__PAGE TEXT__:
The use case is additional revenue streams for appliance makers from selling surveillance derived data. Every smart tv is a revenue stream for the manufacturer. That's why you can't buy dumb tvs anymore.

Soon your coffee maker, your toothbrush, your car, your refrigerator, and everything else that plugs in or has a battery will be "smart" in the same way.

Here's the Vizio exec explaining why they would have to charge a premium for "dumb" tvs:

https://www.theverge.com/2019/1/7/18172397/airplay-2-homekit...

1 comments

That works works out for TVs because of a few specific things:

1. The consumer wants to hook their TV up to the internet to get content

2. TVs ads have a well established market of buyers who will pay for that data

3. TVs are expensive and consumers often buy primarily on price

By comparison, there is no market for the data from my coffee pot, and little to no incentive for a consumer to choose a model that collects data over one that doesn't.

> 1. The consumer wants to hook their TV up to the internet to get content

As the cost of 5G iot chips fall it won't matter what the consumer wants.

> 2. TVs ads have a well established market of buyers who will pay for that data

The data collected from Smart TVs is much more than ads. They track and report everything you watch, including dvds and blurays, with media fingerprinting techniques.

> By comparison, there is no market for the data from my coffee pot

Oh but there will be. Soon some data scientist at your health insurer will notice that people who drink more than 3.5 cups of Folgers a day are 5% more likely to suffer heatstroke or whatever. Then they can adjust premiums and deny claims more effectively. Not allowed to use this information due to regulations? Apply parallel construction and use it to focus limited investigation resources.

I really hope you're right and this doesn't happen.

Saved data entries
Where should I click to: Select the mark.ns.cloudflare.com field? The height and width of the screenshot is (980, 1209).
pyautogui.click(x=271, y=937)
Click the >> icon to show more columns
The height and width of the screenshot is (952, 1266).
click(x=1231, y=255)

__TASK__:
Can you go on with the discussion about smart appliances and the data they collect, starting after its final sentence?

__EXERCISE ANSWER__:
> As the cost of 5G iot chips fall it won't matter what the consumer wants.

If the consumer doesn't want that connectivity as a feature, you'll need to find a buyer for the data who is willing to subsidize >= 100% of the price of the additional hardware and service to have a viable product. Alternative data from other sources is probably still going to be a lot cheaper for most things... because a lot of competing data sources have way less overhead, approaching zero in some cases.

> The data collected from Smart TVs is much more than ads. They track and report everything you watch, including dvds and blurays, with media fingerprinting techniques.

I was referring to the purchasers of the data, not the subject of the data.

> Soon some data scientist at your health insurer will notice that people who drink more than 3.5 cups of Folgers a day are 5% more likely to suffer heatstroke or whatever. Then they can adjust premiums and deny claims more effectively.

If they wanted to do this, they could have done it any time over the past 20+ years ago by purchasing transaction data. But insurers have already found better ways to collect even better quality data: Just ask for it directly and offer a discount.